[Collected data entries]
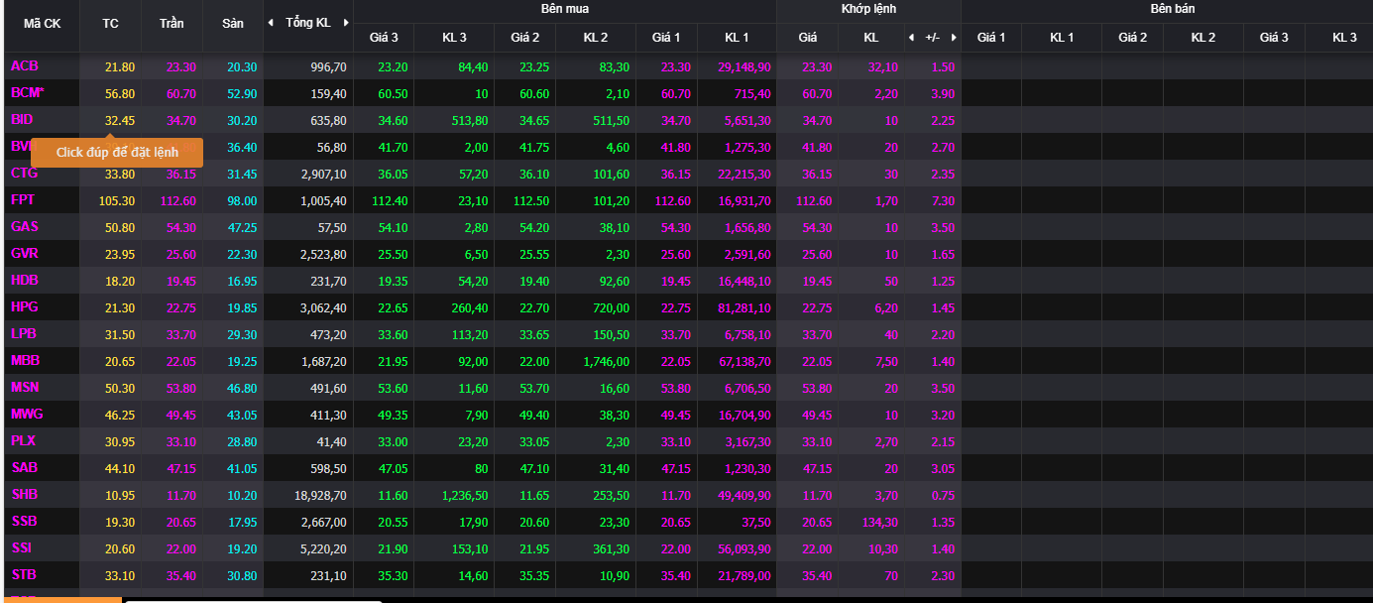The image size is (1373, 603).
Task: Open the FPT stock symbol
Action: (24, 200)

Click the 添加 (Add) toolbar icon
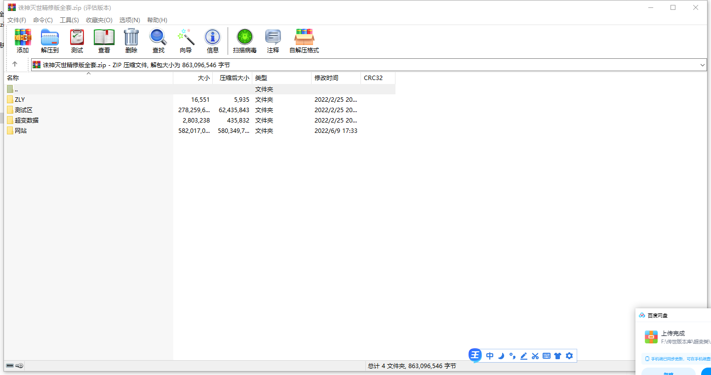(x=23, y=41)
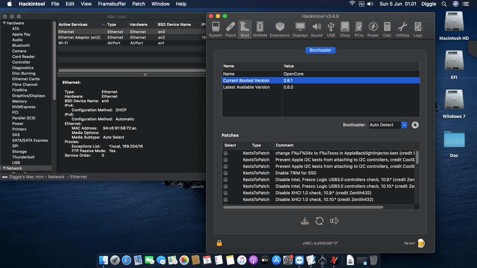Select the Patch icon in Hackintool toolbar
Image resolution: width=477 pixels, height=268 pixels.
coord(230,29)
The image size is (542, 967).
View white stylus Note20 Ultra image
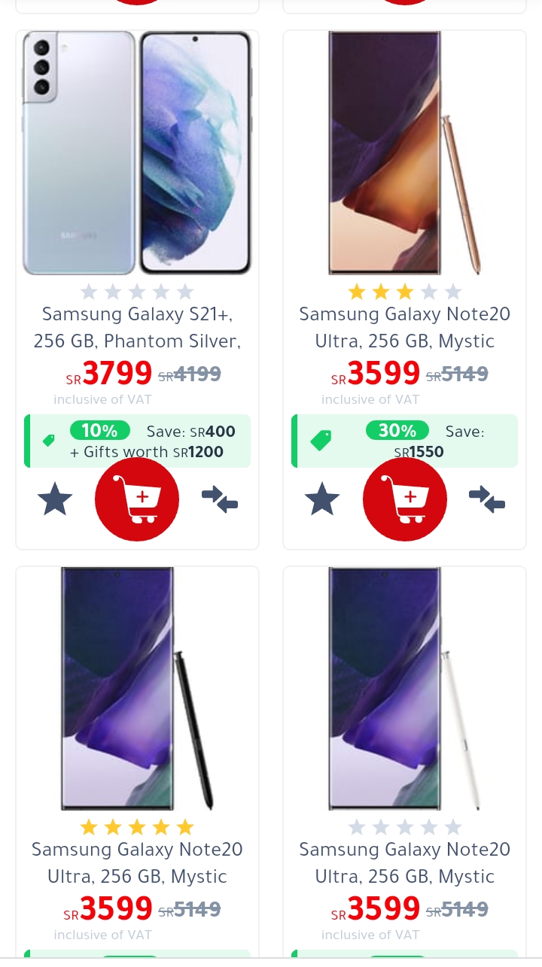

ABOUT THIS TASK -> Please copy exactly the lines from the one containing "Click the 添加 (Add) toolbar icon" through the end of the records above, leaving out every picture.

RESPONSE TO THE EXERCISE ->
Click the 添加 (Add) toolbar icon
(x=23, y=41)
Select the Patch icon in Hackintool toolbar
Image resolution: width=477 pixels, height=268 pixels.
coord(230,29)
The image size is (542, 967).
View white stylus Note20 Ultra image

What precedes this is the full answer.